> [WHAT THE TASK REQUIRES]:
What you return must be an exact copy of the lines in the listing below between the line holding "Given: Click the 2025 x-axis label" and the line holding "Screen dimensions: 1642x988", inclusive, and nothing more.

> [SUPPLIED DATA]:
++++++++++++++++++++
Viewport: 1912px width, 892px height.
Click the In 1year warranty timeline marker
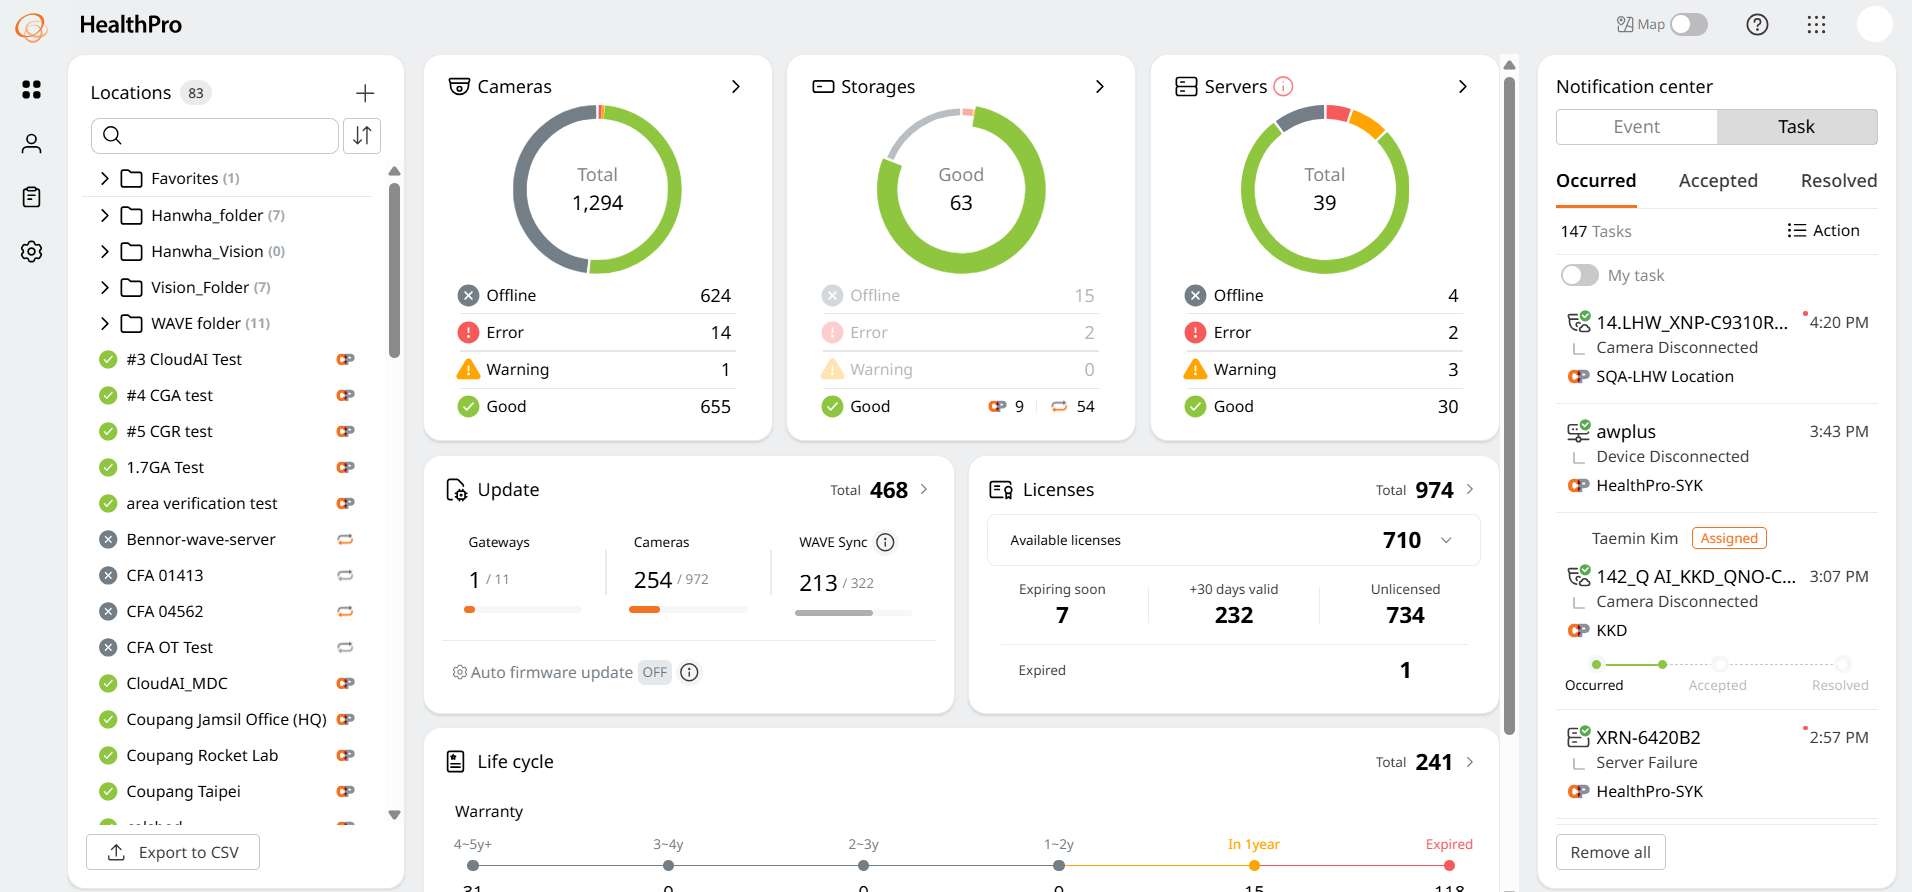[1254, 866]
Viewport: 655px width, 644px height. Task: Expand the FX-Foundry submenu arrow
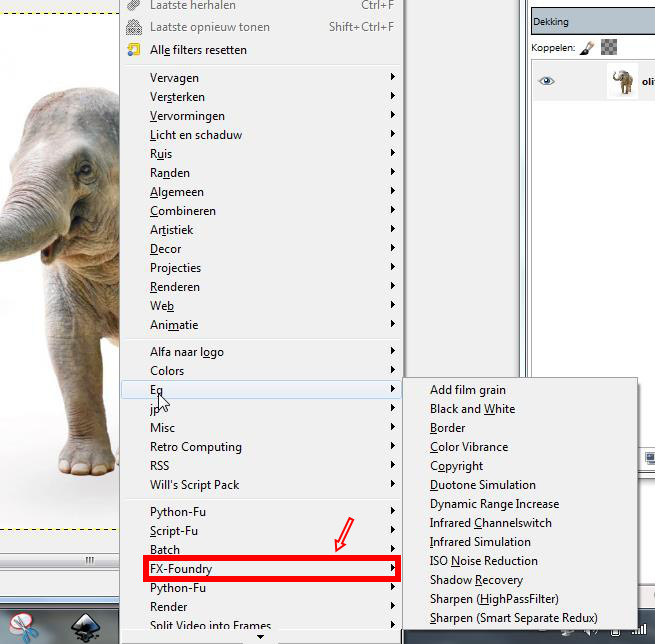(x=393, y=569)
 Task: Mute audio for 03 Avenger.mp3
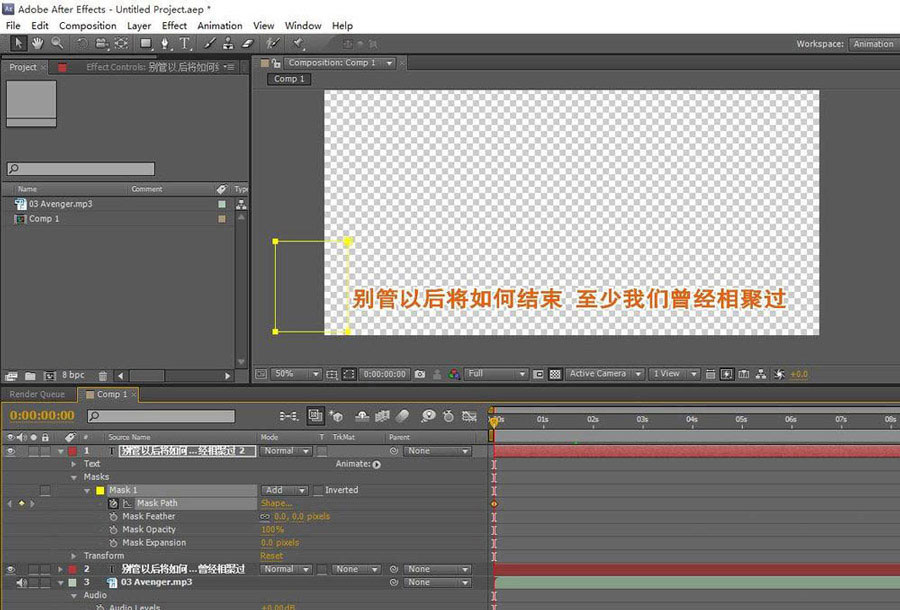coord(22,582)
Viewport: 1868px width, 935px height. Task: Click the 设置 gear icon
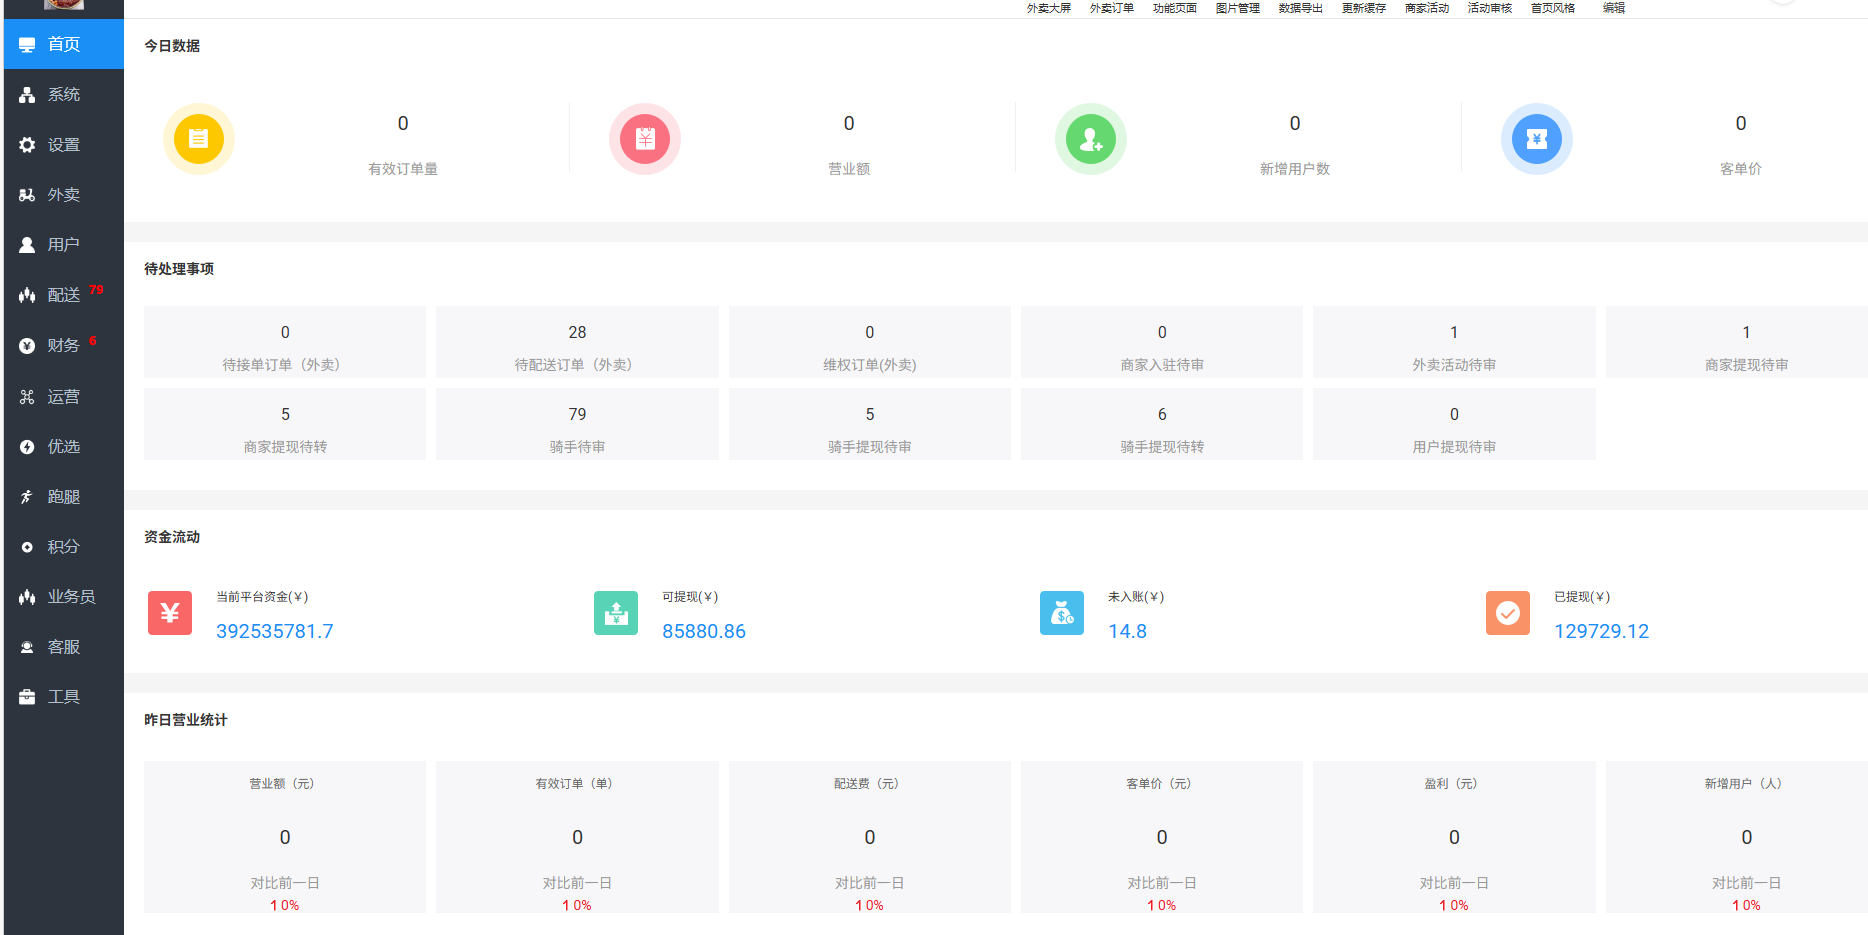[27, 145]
++++++++++++++++++++
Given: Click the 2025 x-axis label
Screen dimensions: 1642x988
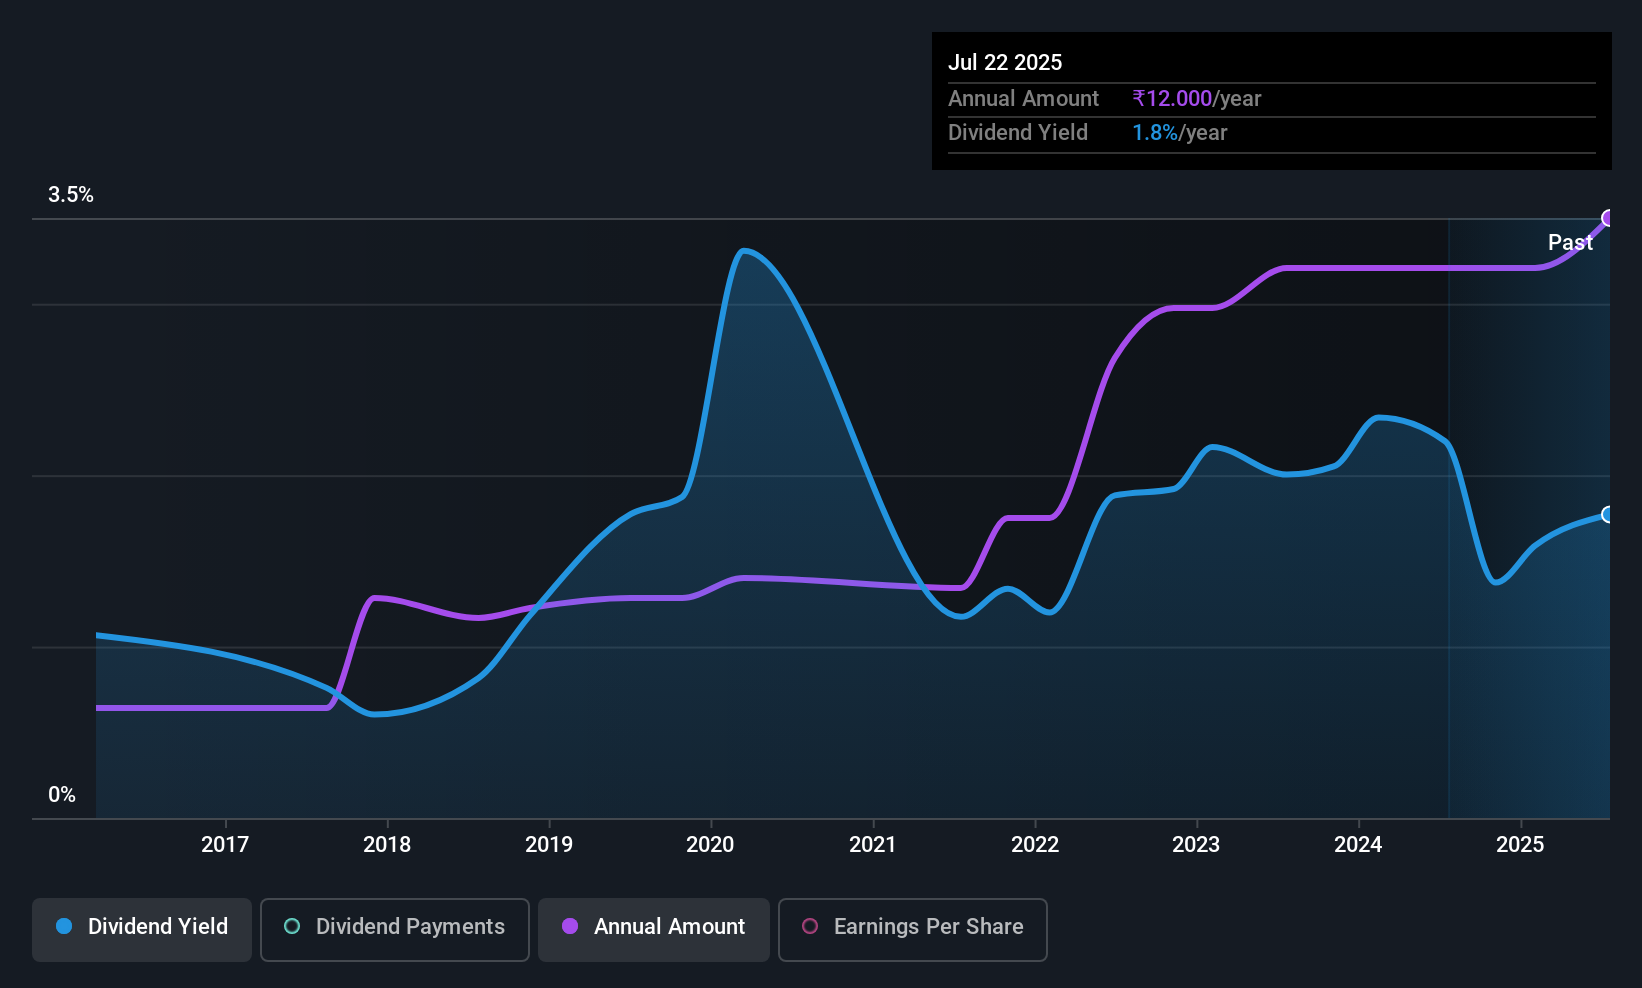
++++++++++++++++++++
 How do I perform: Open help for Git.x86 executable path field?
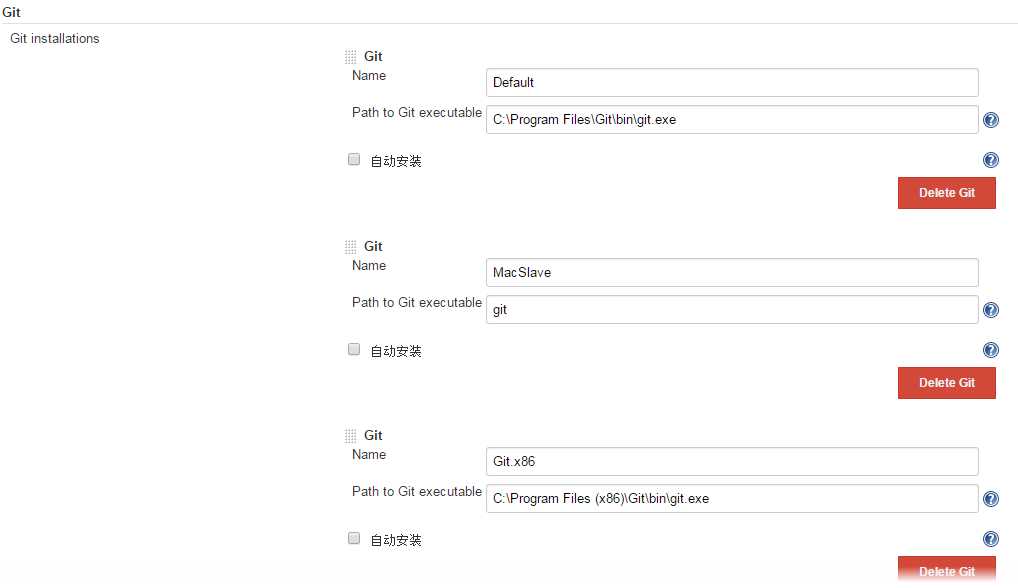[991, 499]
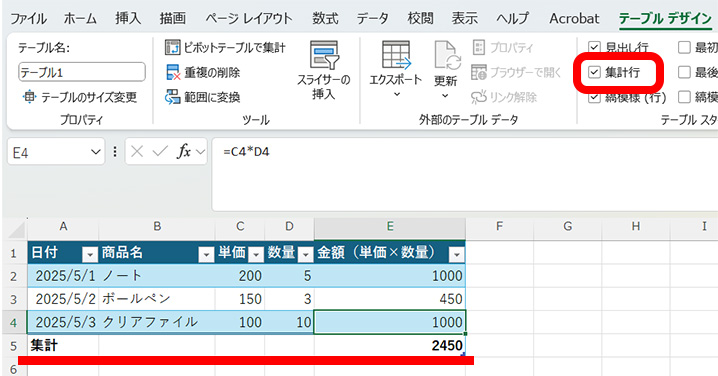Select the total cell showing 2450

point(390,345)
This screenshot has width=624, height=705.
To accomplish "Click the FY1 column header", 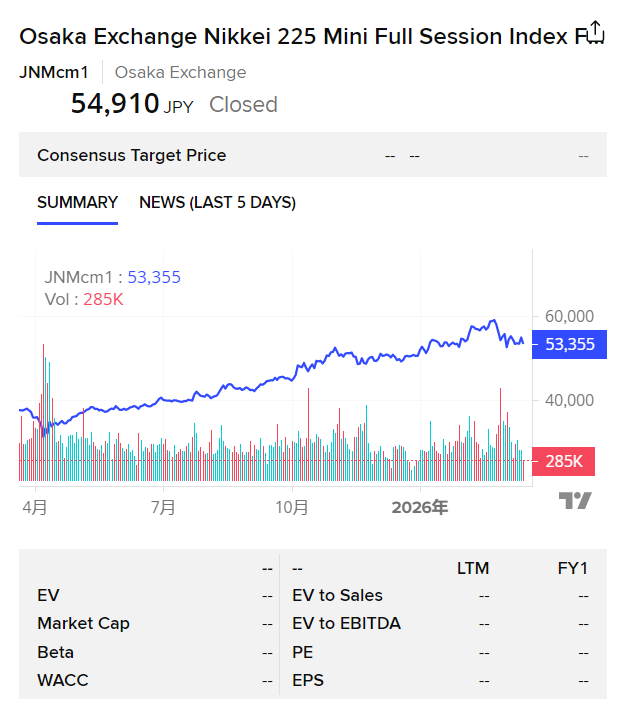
++++++++++++++++++++
> [SOLUTION FOR THIS PROBLEM]:
Given: Click the 2025 x-axis label
Screen dimensions: 1642x988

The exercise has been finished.